Others may have different ideas, let's see what they have to say.

I assume from your username that you live somewhere in the Badger state. Over a year you will have temperature swings of more than 100 degrees (F). Your track will move possibly by an inch or more, depending on how much track you have out. That is why many of us float our track on ballast, or if it is anchored pinned every 4 or 5 feet. Your track has to be able to move.

I do not think that putting it in a straight jacket is a good idea.

I'm not voting because it might be useful under some layouts and not others.

Chuck


----------



## Jeff-From-Wisconsin (Feb 16, 2016)

chuck n said:


> If the track sits down in the roadbed and the ties are held in place, I wouldn't use it outside. It would be fine for indoors. It is highly unlikely that outdoors it will expand and contract with temperature changes from day to night and winter to summer in the same way your track will.
> 
> Others may have different ideas, let's see what they have to say.
> 
> ...


Understood.

we have the USA brass track and just went over and seen that it only has about a 16th inch play side to side, not a lot, and 100 degrees plus.

this is from the manufacturer:

"A quick and easy way to detail your right-of-way, without the mess and time of using stone ballast. Made of tough, vacuum-formed plastic, each section is a realistic gray color with simulated gravel texture. Aristo track sections (sold separately) just slip into place, and roadbed is available to fit straight track and all sizes of curves. Indoors, the roadbed is perfect for displays on carpets or other flooring and is an ideal choice for a permanent layout. Tough enough to use outside, each section is UV protected to prevent fading in sunlight. And for permanent outdoor layouts, each section has three drainage holes to allow water run-off without digging drainage ditches."

I know for a fact that it fades because some is new and some used, quite a color difference.

Here is a pick of the bed.


----------



## chuck n (Jan 2, 2008)

Go for it and have fun!

Chuck


----------



## Jeff-From-Wisconsin (Feb 16, 2016)

chuck n said:


> Go for it and have fun!
> 
> Chuck


I don't think so, made some good points, think this is going up for sale and will be doing a ballast type install. 

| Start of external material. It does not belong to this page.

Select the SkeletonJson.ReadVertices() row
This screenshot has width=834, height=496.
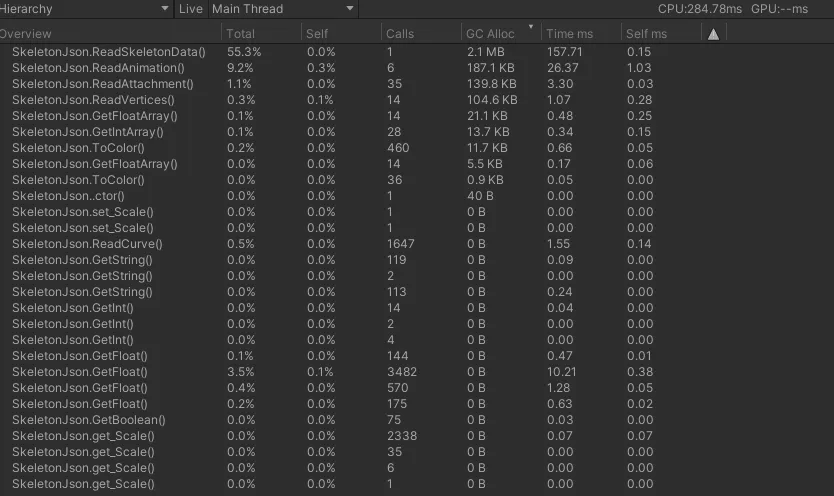tap(417, 99)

Thanks for the insight Chuck!


----------



## chuck n (Jan 2, 2008)

Good choice, I've been floating my track on ballast since 1982. One layout in the Denver area and the other in Virginia since 1994. I'm a happy camper with that system. It is easy to level and adjust.

Chuck

I knew someone in Denver whose large layout had curves that moved in and out several inches between winter and summer. I'm not talking about the length of the track. His track moved out and back several inches over a year. 

Thermal expansion and contraction is a fact and it needs to be considered in layout design.


----------



## chuck n (Jan 2, 2008)

I dug a trench 3-4" deep and lined it with weed barrier cloth and back filled with ballest. This helps with the drainage under the track. Level the to of the trench and lay the track. Then add more ballast to cover the ties and shake, wiggle the track to adjust it to a smooth roadbed.

Every so often you will have to make minor adjustments.

When I started my outdoors layout in 1983, there wasn't any help that I knew about. I made most of the mistakes that could be made, keep asking questions rely on our help and try to make an original mistake, not repete ones of the past.

Chuck


----------